# What you have to do:
Please print, exactly, only the lines in the entries below from the line that has "Task: Click the pulled-out light orange slice" through the line that has "This screenshot has height=502, width=785.". Pictures don't go in.

# Records:
%%

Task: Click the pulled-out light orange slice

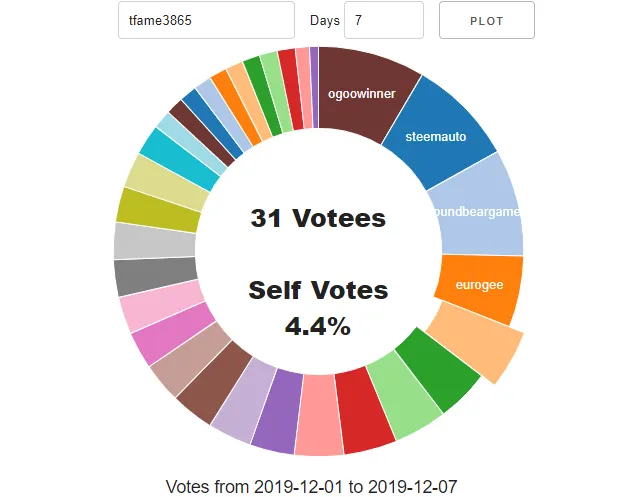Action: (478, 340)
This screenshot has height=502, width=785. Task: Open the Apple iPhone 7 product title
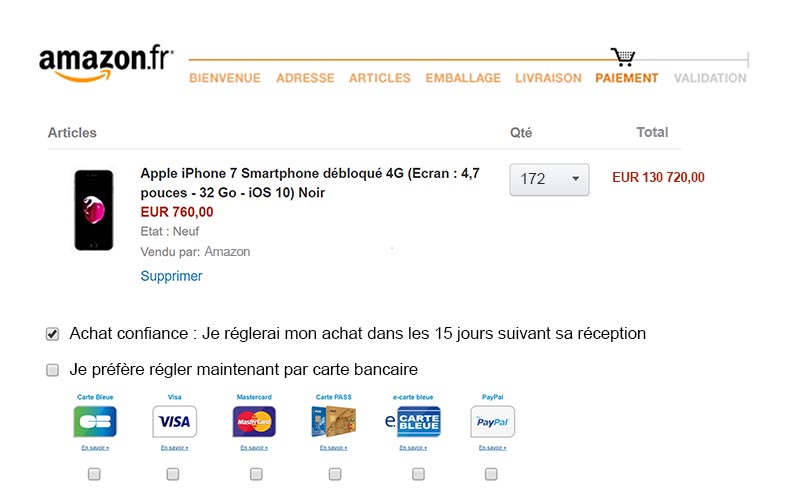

%%
%%

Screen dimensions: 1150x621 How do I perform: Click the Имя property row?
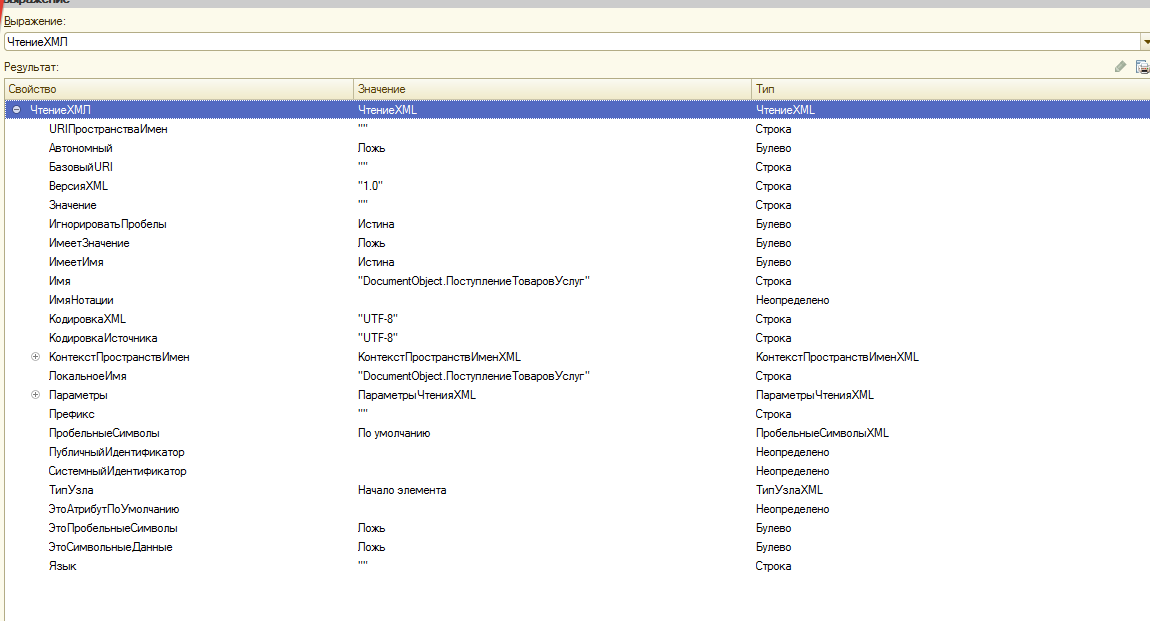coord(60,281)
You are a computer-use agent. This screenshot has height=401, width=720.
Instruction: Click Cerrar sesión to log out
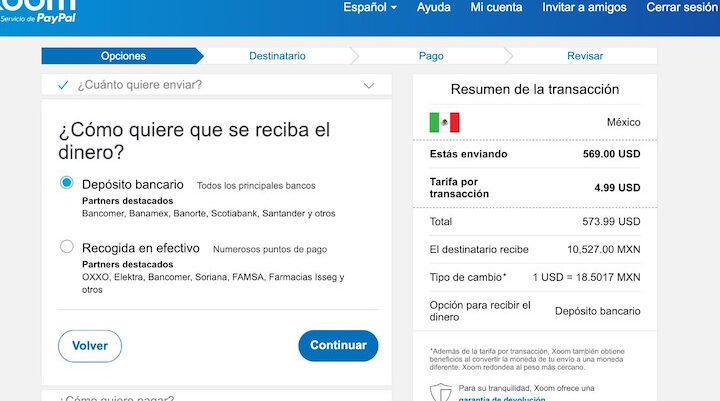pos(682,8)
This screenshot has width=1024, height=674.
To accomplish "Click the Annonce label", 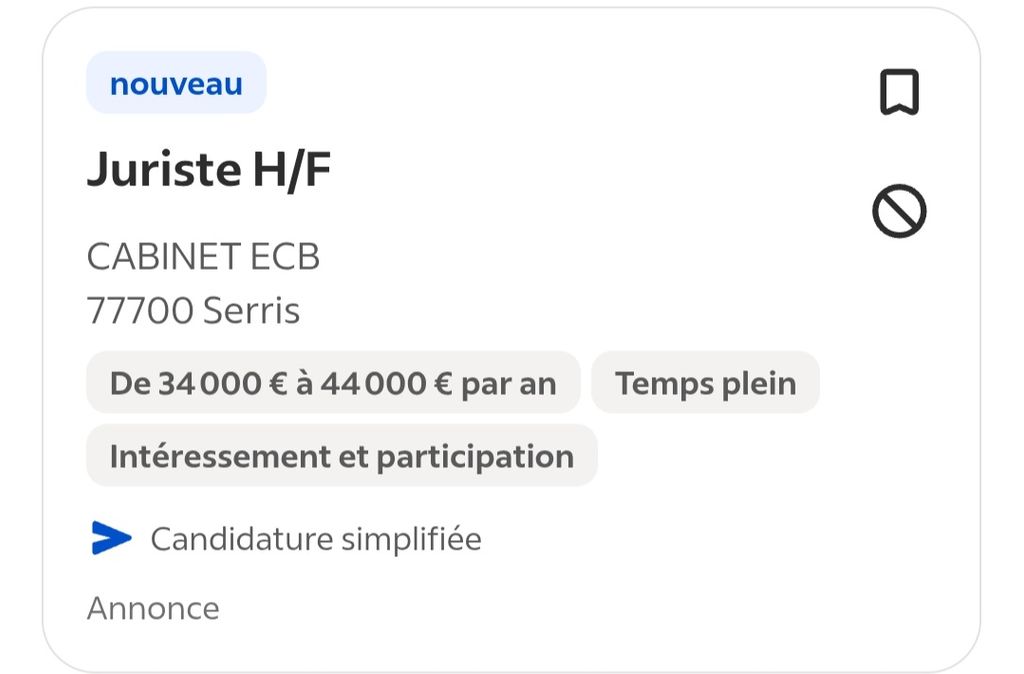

%%

# Solution:
Task: Click the pulled-out light orange slice

Action: (478, 340)
This screenshot has height=502, width=785. Task: Open the Apple iPhone 7 product title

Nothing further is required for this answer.